Closed ppcherng closed 9 years ago

ppcherng commented 9 years ago

I ran srst2 against a gene database that happened to have some slash characters for some of the read names:

70aec27/clpVaec27/clpV_EC042_0215__R033079 R033079 aec27/clpV (EC042_0215) - putative type VI secretion system protein [Escherichia coli str. 042 (EAEC O44:H18)]

ATGATCCAGATTGATTTAGCCACGCTGGTAAAGCGGCTTAACCCCTTTGCAAAACAGGCG ...

This causes srst2.py to crash when generating pileups:

Traceback (most recent call last): File "/usr/local/bin/srst2", line 9, in load_entry_point('srst2==0.1.5', 'console_scripts', 'srst2')() File "/usr/local/lib/python2.7/dist-packages/srst2/srst2.py", line 1548, in main db_reports, db_results = run_srst2(args,fileSets,args.gene_db,"genes") File "/usr/local/lib/python2.7/dist-packages/srst2/srst2.py", line 1102, in run_srst2 db_reports, db_results_list = process_fasta_db(args, fileSets, run_type, db_reports, db_results_list, fasta) File "/usr/local/lib/python2.7/dist-packages/srst2/srst2.py", line 1164, in process_fasta_db unique_gene_symbols, unique_allele_symbols,run_type,ST_db,results,gene_list,db_report,cluster_symbols,max_mismatch) File "/usr/local/lib/python2.7/dist-packages/srst2/srst2.py", line 1275, in map_fileSet_to_db unique_gene_symbols, unique_allele_symbols, pileup_file) File "/usr/local/lib/python2.7/dist-packages/srst2/srst2.py", line 859, in parse_scores allele_pileup_file = create_allele_pileup(top_allele, pileup_file) # XXX Creates a new pileup file for that allele. Not currently cleaned up File "/usr/local/lib/python2.7/dist-packages/srst2/srst2.py", line 765, in create_allele_pileup with open(outpileup, 'w') as allele_pileup: IOError: [Errno 2] No such file or directory: '67aec27/clpVaec27/clpV_G2583_0230R033067.ERR024627ERR024627.Escherichia_VF_clustered.pileup'

Possible solution is to just change the slashes to underscores

katholt commented 9 years ago

For now: Just replace slashes in your fasta file before using.

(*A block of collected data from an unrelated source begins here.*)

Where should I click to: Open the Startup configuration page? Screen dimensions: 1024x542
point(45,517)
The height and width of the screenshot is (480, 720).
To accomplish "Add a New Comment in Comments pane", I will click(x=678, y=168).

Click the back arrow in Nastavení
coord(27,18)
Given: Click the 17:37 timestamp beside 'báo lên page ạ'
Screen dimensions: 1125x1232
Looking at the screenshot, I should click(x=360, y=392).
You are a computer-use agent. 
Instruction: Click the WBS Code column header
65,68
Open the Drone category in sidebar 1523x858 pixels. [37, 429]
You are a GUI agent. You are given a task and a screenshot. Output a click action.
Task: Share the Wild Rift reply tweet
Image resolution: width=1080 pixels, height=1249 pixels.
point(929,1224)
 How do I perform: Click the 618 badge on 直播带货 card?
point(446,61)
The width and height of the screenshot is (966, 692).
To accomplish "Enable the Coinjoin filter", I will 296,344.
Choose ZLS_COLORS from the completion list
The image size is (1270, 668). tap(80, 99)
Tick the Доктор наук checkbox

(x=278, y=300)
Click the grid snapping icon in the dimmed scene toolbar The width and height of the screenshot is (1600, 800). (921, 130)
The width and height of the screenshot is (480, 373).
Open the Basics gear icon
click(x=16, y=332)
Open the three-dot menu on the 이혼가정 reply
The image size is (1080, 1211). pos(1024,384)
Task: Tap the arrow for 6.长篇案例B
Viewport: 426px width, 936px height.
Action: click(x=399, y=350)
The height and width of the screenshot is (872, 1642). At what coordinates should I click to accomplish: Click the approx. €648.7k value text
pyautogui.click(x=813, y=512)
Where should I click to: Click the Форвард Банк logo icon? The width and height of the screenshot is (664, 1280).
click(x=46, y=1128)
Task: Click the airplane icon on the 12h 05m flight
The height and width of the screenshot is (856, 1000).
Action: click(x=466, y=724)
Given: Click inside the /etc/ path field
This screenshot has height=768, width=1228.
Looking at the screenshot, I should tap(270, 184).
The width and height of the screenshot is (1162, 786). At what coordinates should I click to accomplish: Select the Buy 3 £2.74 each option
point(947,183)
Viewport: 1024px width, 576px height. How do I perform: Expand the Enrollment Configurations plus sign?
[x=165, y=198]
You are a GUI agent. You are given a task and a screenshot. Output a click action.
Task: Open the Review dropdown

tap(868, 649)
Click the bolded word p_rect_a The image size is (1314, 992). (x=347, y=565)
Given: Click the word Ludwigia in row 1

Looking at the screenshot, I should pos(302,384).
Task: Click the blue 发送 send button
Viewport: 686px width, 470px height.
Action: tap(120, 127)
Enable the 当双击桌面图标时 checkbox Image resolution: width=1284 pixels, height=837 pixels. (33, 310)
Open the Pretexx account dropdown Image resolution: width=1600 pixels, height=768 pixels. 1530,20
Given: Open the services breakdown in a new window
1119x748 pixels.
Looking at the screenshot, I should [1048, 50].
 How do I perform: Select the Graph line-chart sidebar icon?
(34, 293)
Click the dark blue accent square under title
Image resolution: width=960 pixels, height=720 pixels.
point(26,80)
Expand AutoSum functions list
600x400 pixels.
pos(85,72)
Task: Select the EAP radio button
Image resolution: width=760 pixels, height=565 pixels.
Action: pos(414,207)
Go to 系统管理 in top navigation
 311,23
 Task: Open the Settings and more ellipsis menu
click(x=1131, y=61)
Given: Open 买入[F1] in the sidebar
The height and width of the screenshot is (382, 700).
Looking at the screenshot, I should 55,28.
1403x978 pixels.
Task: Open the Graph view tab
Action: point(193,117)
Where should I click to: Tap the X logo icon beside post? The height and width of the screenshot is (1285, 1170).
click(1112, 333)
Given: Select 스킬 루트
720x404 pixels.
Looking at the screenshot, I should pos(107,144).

Permanent fix: Add this as a check point when parsing the gene directory. End run and report to user that they can't have slashes in gene names and that they need to fix before running. This is preferable to SRST2 trying to replace characters within the outputs as this could lead to compatibility problems for the user later on.